Job timeout isn't throwing an exception #33473

glamorous · 2020-07-08T13:30:14Z

glamorous
Jul 8, 2020

Laravel Version: 7.18.0
PHP Version: 7.4.2
Database Driver & Version: /

Description:

When a long job has a specific timeout, then no exception is thrown. There is only an exception if the job doesn't have a timeout but for example Horizon has a timeout. Therefore if you say a job can only have maximum 1 exception but can try 10 times but the timeout for one job run is 100s, then it will try 10 times for 100s every time. I expect an exception to be thrown because all the retries will fail because of the timeout for this long job.

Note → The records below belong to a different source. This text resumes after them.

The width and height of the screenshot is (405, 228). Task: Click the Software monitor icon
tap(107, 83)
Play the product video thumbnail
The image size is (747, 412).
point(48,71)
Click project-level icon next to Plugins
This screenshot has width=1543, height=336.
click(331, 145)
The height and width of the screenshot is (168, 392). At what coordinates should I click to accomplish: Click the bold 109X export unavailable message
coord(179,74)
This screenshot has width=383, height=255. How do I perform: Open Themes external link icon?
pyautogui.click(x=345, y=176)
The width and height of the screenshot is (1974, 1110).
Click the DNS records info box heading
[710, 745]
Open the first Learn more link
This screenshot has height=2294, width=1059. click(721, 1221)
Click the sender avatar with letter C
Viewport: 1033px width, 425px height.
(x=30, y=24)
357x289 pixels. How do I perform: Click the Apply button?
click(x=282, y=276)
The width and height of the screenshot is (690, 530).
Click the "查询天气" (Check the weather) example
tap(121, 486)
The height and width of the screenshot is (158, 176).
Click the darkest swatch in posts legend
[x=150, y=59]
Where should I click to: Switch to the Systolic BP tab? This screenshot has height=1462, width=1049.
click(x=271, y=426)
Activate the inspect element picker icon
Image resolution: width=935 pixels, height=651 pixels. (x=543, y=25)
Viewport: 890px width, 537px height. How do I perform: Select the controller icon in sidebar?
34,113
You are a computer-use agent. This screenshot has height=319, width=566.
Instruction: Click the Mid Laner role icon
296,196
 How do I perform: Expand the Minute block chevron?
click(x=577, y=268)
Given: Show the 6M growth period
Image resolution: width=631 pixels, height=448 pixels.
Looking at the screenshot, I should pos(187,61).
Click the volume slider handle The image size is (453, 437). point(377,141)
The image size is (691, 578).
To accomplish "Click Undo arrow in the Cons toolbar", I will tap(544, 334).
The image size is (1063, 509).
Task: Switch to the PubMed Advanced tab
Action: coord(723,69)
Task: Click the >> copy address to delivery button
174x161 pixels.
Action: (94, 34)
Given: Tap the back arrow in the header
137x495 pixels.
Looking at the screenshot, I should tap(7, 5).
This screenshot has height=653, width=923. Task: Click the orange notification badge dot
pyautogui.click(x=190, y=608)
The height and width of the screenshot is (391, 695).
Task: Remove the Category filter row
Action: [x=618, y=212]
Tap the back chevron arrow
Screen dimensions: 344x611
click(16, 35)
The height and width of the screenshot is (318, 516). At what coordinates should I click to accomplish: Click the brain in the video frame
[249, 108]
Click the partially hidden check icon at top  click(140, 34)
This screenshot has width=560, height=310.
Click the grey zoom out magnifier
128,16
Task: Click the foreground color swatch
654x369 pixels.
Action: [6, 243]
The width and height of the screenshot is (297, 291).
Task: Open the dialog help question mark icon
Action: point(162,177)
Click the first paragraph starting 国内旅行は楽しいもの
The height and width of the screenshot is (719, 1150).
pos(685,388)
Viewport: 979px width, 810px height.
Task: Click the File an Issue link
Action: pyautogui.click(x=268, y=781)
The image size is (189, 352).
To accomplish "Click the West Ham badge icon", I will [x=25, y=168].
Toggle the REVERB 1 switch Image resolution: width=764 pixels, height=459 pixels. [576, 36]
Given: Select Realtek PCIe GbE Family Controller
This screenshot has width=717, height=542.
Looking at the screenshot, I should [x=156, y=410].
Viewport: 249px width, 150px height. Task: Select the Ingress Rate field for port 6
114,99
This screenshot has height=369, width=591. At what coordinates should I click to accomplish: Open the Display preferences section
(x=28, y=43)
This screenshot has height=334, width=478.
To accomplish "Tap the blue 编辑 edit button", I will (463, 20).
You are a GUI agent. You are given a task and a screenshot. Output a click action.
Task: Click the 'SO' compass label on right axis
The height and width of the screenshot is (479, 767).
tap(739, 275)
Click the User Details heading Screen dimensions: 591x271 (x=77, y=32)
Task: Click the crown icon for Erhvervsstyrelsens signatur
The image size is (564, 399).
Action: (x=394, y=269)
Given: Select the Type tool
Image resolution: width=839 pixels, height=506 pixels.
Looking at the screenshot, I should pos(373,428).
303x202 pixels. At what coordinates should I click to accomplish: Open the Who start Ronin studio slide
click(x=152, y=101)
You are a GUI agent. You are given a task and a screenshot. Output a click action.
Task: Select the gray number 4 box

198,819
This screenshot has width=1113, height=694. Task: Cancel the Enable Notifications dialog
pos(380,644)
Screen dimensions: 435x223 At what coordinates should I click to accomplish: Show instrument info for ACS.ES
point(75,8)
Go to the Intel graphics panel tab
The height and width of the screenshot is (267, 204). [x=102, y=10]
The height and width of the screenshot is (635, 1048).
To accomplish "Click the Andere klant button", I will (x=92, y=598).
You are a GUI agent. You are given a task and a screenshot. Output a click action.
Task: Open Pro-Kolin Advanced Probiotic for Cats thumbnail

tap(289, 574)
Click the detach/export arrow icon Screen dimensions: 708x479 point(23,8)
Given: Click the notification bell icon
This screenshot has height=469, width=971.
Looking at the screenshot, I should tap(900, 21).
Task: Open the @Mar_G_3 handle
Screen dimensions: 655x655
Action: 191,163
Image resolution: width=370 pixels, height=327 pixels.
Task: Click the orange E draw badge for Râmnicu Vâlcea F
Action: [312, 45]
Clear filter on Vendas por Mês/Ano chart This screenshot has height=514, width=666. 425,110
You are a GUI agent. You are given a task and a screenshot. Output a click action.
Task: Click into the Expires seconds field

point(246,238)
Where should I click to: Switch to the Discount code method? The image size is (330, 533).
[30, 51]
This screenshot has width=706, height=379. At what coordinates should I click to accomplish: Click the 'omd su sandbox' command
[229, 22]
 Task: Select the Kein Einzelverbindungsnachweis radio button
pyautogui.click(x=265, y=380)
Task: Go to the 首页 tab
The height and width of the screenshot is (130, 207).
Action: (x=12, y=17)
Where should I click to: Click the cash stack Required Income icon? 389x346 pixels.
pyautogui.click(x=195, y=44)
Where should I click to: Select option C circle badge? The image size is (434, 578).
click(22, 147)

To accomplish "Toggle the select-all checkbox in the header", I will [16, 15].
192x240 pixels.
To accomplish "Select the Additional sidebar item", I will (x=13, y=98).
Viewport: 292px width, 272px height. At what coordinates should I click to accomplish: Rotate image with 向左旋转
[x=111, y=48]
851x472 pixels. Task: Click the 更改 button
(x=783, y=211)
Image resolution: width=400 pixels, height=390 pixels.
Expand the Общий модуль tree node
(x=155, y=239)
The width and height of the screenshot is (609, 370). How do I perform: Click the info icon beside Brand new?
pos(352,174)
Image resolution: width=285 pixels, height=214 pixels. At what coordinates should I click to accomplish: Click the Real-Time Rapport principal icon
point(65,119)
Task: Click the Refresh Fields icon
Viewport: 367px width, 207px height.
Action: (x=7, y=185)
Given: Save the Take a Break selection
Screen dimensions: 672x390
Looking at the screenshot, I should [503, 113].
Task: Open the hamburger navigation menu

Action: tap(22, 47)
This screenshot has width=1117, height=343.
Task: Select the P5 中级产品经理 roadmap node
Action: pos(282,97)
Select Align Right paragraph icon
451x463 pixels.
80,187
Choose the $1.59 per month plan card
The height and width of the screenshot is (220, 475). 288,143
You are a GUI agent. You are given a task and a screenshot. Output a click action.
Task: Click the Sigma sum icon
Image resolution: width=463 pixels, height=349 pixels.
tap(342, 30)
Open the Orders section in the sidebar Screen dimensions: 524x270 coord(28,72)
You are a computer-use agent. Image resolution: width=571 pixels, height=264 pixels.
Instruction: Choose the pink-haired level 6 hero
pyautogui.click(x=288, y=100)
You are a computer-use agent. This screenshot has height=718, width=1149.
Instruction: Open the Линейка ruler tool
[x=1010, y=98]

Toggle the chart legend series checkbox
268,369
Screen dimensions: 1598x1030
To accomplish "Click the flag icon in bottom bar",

Real life example: When using cache locks in job to release a job, the lock can't be released because there's no exception and the "failed" method is not called so you can't cleanup the lock. The second try for the job, the lock is still set but you can retrieve it anymore because that retried job isn't the owner. Therefore job will still retry x amount of times, then fails, and then forceReleased the lock. Not the expected behaviour.

Steps To Reproduce:

Create job with a sleep for 20s
Set the job timeout to 10s
Set amount of tries to 6
Set amount of maximum exceptions to 1
Dispatch the job
60s will pass and the job will eventually fail after 6 tries with MaxAttemptsExceededException

I guess this is a bug, because the failed job will never be successful for the timeout that has been set to the job. Now the function markJobAsFailedIfWillExceedMaxAttempts has been called by registerTimeoutHandler (in src/Illuminate/Queue/Worker.php). The name of called function (markJobAsFailedIfWillExceedMaxAttempts) indicates it should only check if it exceeds the max attempts. Therefore instead of calling this method it should throw a new 'jobTimedOutException' (or something similar) so the user is in control to catch it or to let the job fail and look at the tries and maximum exceptions, the default behaviour of Laravel.

I would expect the same behaviour as when Horizon-process has been killed by the specified timeout of the worker. Then the default Laravel behaviour is working fine.

If wanted, I can submit a PR with a proposal.

Answered by themsaid

Jul 13, 2020

Handled in #33521

View full answer

taylorotwell · 2020-07-08T20:09:41Z

taylorotwell
Jul 8, 2020
Maintainer

So... what were you expecting to happen? I'm not clear on that.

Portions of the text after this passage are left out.